EXTRACT
Friday, November 07, 2003

I Know You Want Me (To Adopt You), Don't Fight It


I want to start off by saying, because this just isn't said enough, I so wish I had thought of naming my band The Smashing Pumpkins before you know, they did. If I had a band, that is. And I really think having a band would help with my desire for a drug problem so maybe I'm on to something here. I could be the free-basing guitarist. Except I don't know how to play the guitar. So I guess that would make me the free-basing girl who's in a band but doesn't sing or play an instrument. Smells like a possibility to me.


Now for an example of why the world is going to hell. Listen closely so as not to miss anything. I was out having dinner the other night. No, that's not why the world is going to hell (well maybe it is, but that's between me and my therapist). Try to stay with me here. So I'm sitting there with my dinner companion (ok, my brother) and this little girl who is sitting at the next table starts talking to us. Her parents apparently forgot they had a child and so don't seem to care that she is telling us that her name is Madeline and she has 3 cars (one is blue, one is white, and one is silver!) and she's 7 years old and she wants some cake. Ever the conversationalist, I ask her if she went trick or treating for Halloween. Her reply? "Satan would kill me if I went trick or treating." Insert long, silent pause during which I, having been taking a drink at that exact moment, laughed, and having not yet mastered the art of laughing and drinking simultaneously, spit my drink out at my brother. She then says "And my friends. Satan would kill my friends, too. I have lots of friends". Ummmm, yeah.

INFORMATION SUPPLIED
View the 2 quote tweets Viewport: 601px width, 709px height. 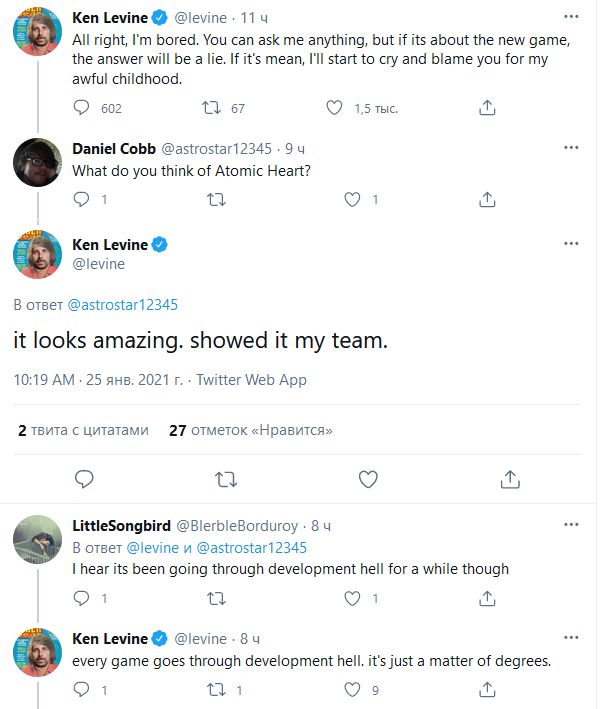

QUESTIONS TO ANSWER
- a) Swap "The Smashing Pumpkins" for "Nirvana" in the blog post between "Friday, November 07, 2003" and "possibility to me.", inclusive, and give that stretch of the post again.
- b) Decide whether each statement agrees with the blog post, answering yes or no and quoting the words of the post that settle it: (i) The girl at the next table says she is 7 years old. (ii) The writer was having dinner with a friend. (iii) The girl says one of her cars is red.
- c) Carry on the blog post from the point where it stops.
The listing plays no part in this work.

RESULTS OF THE EXERCISE
- a)
Friday, November 07, 2003

I Know You Want Me (To Adopt You), Don't Fight It


I want to start off by saying, because this just isn't said enough, I so wish I had thought of naming my band Nirvana before you know, they did. If I had a band, that is. And I really think having a band would help with my desire for a drug problem so maybe I'm on to something here. I could be the free-basing guitarist. Except I don't know how to play the guitar. So I guess that would make me the free-basing girl who's in a band but doesn't sing or play an instrument. Smells like a possibility to me.

- b)
(i) Yes: "she's 7 years old"
(ii) No: "(ok, my brother)"
(iii) No: "one is blue, one is white, and one is silver!"

- c)
Sure it's disturbing on many, many levels, but I'm so going to have to try that one out when I have kids. "Oh you want to go trick or treating little Susie?" (except I wouldn't name my kid Susie, no offense to any Susies. I'm more looking forward to giving my kids porn star names) "Well you can, but remember Satan will kill you if you do. So it's up to you, honey." I'm going to be the best parent. Ever.